It never fails. If you take your bike to the shop because it’s shifting badly, then it will shift perfectly for the mechanic. If you take your body to the doctor’s office for some internal complaint, then that complaint won’t manifest itself during your visit. The latter situation happened to me on Wednesday morning.
Back on May 23, there was one black mark on an otherwise outstanding physical examination: my blood pressure. On Wednesday I had a follow-up visit under less than ideal circumstances. I was just 2 hours removed from a work shift that concluded with considerable stress. A bad blood pressure reading would have been no surprise. What I got instead was one of the best readings I have had in the last 4 weeks … and I have been checking at least once every day. No pattern has emerged from all the data—day of week, time of day, etc.—and we’re not talking about numbers that are always high. Most of them are just high enough to merit attention.
Many of the lifestyle factors associated with high blood pressure don’t apply to me.
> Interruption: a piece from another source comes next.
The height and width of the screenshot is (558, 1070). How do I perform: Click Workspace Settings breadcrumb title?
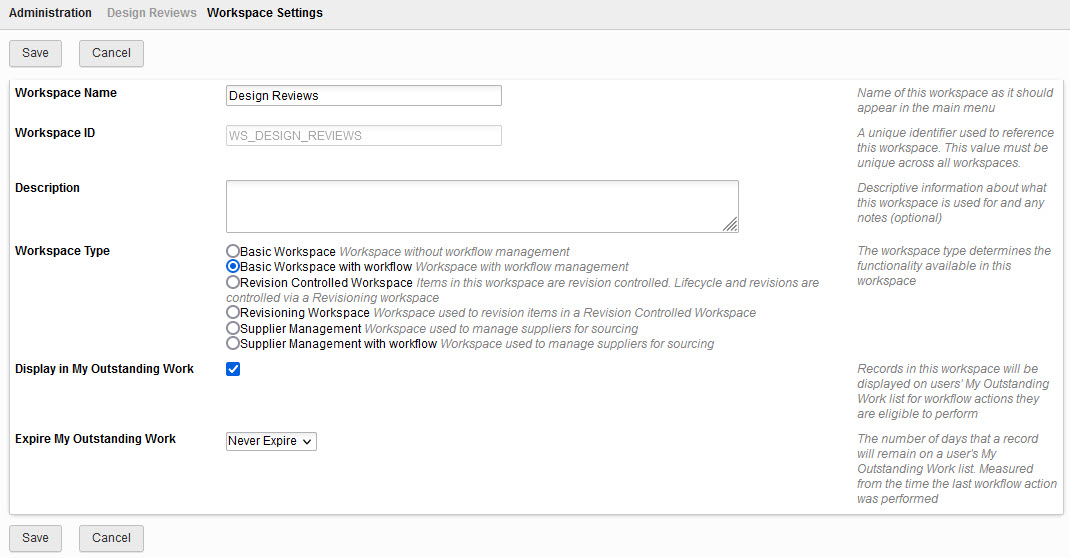coord(264,13)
I don’t smoke. I’m not obese. I don’t add salt to my food. I get a lot of physical exercise. OK, there is more work-related stress today than there was in the recent past, but I suspect my genes are the real issue. I can’t prove that, though, as I was adopted as an infant and have no family medical history. Whatever the case, I need to confront the problem.
I will be taking hydrochlorothiazide, a diuretic, as prescribed by my doctor. The idea is to flush sodium from the body and, I’m told, I can expect a 10-point drop in my blood pressure. That’s enough to get back into the normal range consistently. Hopefully I will respond well to this treatment and won’t require more aggressive drugs. Hydrochlorothiazide can have some undesirable side effects, but I expect good results.
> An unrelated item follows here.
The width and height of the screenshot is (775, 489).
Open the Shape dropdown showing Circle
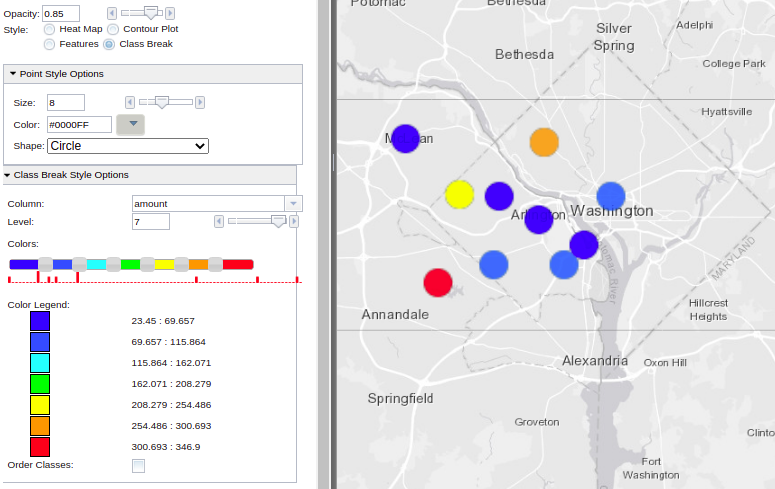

Diuretics, in general, and hydrochlorothiazide, in particular, have been used by cyclists and other athletes as masking agents. Because hydrochlorothiazide can obscure the presence of banned, performance-enhancing drugs, hydrochlorothiazide itself is banned, both in competition and out of competition. But I get to take it—hell, I don’t even need a Therapeutic Use Exemption—not because I’m special but because I’m not special. The US Anti-Doping Agency classifies me as a non-national level competitor, for whom diuretics are expressly permitted.
I am important to my family and maybe even to a few friends and for their sake I will follow doctor’s orders. But as a bicycle racer I am just a little fish in a big pond that soon will be augmented with my own salty pee.
I feel your pain. Like you, I'm fit, don't smoke, don't drink, eat well (thanks to my wife), and typically get decent rest, but my blood pressure is always high. About the only thing I haven't done to try to control it is quit my job :-/
ReplyDeleteAlthough I'm not sure if there's any validity to this or not, one article I read about high blood pressure indicated that a lack of overall flexibility can contribute to the problem. I.e., if your body isn't flexible, your arteries aren't either. I've been a cyclist my whole life and always hated stretching, so I'm insanely inflexible. I started stretching over the winter and ironically my blood pressure seems to be down a little bit, but correlation isn't necessarily causation.